PARIGI.La sfida finale per l’Eliseo è già cominciata, un testa a testa fra due personalità, due storie e due programmi che più diversi non potrebbero essere: Emmanuel Macron, l’uomo che ha inventato il suo movimento rottamando i partiti tradizionali in pochi mesi, contro Marine Le Pen, la donna che incarna i valori dell’estrema destra e quelli del partito-famiglia fondato dal padre. Ad oggi, stando ai sondaggi che al primo turno non hanno sbagliato niente, vincerebbe il primo con il 60% dei voti contro il 40%.

Le Pen, che deve recuperare, è partita subito a testa bassa: “Mi sospendo dalla presidenza del Front National - ha annunciato ieri sera al tg di France 2 - da ora in poi sono soltanto la candidata alle presidenziali. Questo mi consentirà di essere al di sopra delle considerazioni di parte”.

Contro quello che lei vede come l’uomo “della mondializzazione selvaggia”, “madame Frexit” è convinta che “si possa vincere, anzi - proclama - vinceremo. Ci sono solo 10 punticini... si può fare”.

Da domenica sera subito dopo l’annuncio dei risultati - quelli veri e totali mettono in evidenza un distacco più ampio per Macron, con il 24,01% contro il 21.30% di Le Pen - è cominciata l’offerta dei voti di chi ha perso ma vuole “sbarrare la strada” al Front National.

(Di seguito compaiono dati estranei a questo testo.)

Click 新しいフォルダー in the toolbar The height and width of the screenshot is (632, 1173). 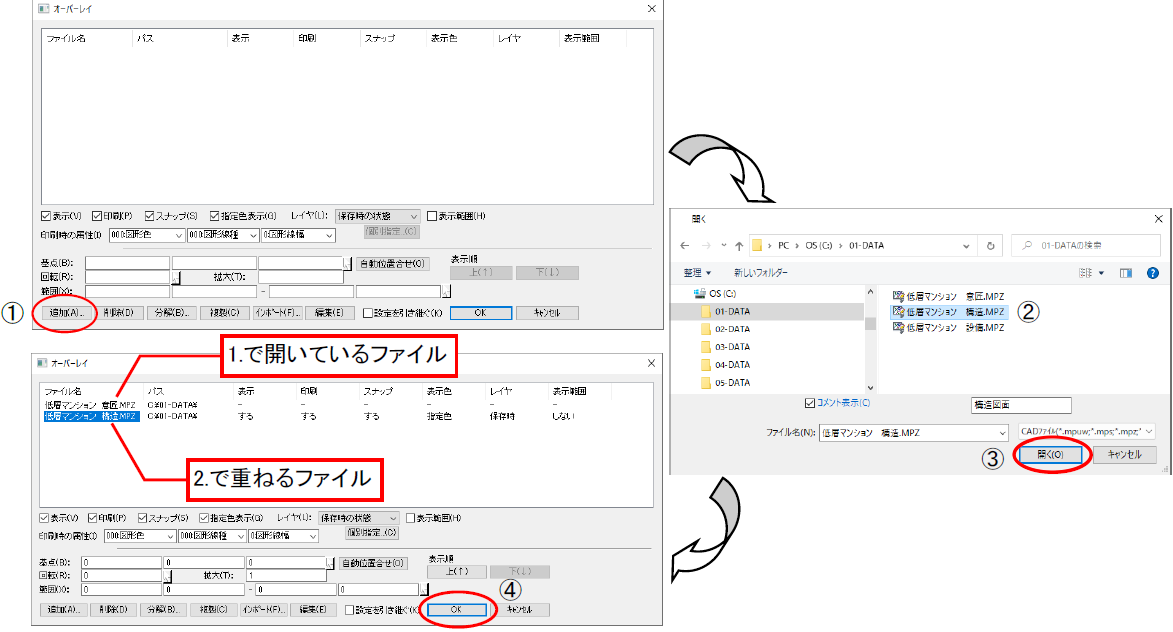(760, 273)
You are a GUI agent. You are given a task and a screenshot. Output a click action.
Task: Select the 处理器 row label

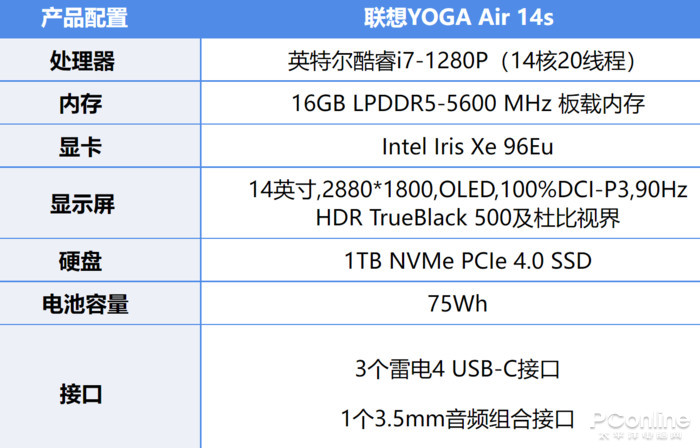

E’ il Fronte Repubblicano, la creatura tutta francese che rinasce quando c’è da difendere la Francia da un “rischio”, come l’ha chiamato ieri il presidente Francois Hollande, che si è unito al coro dei sostegni a Macron. E se 15 anni fa il Fronte si impose e schiacciò al ballottaggio il “patriarca” Jean-Marie (Chirac 82,21%, Le Pen 17,79%), tutti sanno che stavolta sarà molto più dura.

Ancora galvanizzata dal risultato - che peraltro non tutti nel partito considerano all’altezza delle

attese dei mesi scorsi - la presidente del Fn si è subito scagliata contro l’alleanza che può travolgerla, “il vecchio fronte repubblicano, completamente marcio, che nessuno vuole più, che i francesi hanno scalzato con rara violenza, e che ora cerca di coalizzarsi con Macron. Tanto meglio!”, ha tuonato.

A gettare ulteriore benzina sul fuoco è stata la dichiarazione ufficiale dall’Eliseo di Hollande, in favore del suo ex ministro dell’Economia: “La presenza dell’estrema destra fa di nuovo correre un rischio al Paese. La sua lunga storia, i suoi metodi, i legami con gruppi estremisti ovunque in Europa, ma soprattutto le conseguenze che avrebbe l’applicazione del suo programma sulla vita del nostro Paese”. Per questo, ha detto Hollande, “è impossibile tacere, non ci si può rifugiare nell’indifferenza, si impone la mobilitazione e la chiarezza, voterò Emmanuel Macron”. Florian Philippot, uno dei dirigenti del Front, ha “ringraziato” il presidente. Per aver “chiarito” quello che il Front sostiene dall’inizio della campagna: che Macron è una “creatura” di Hollande.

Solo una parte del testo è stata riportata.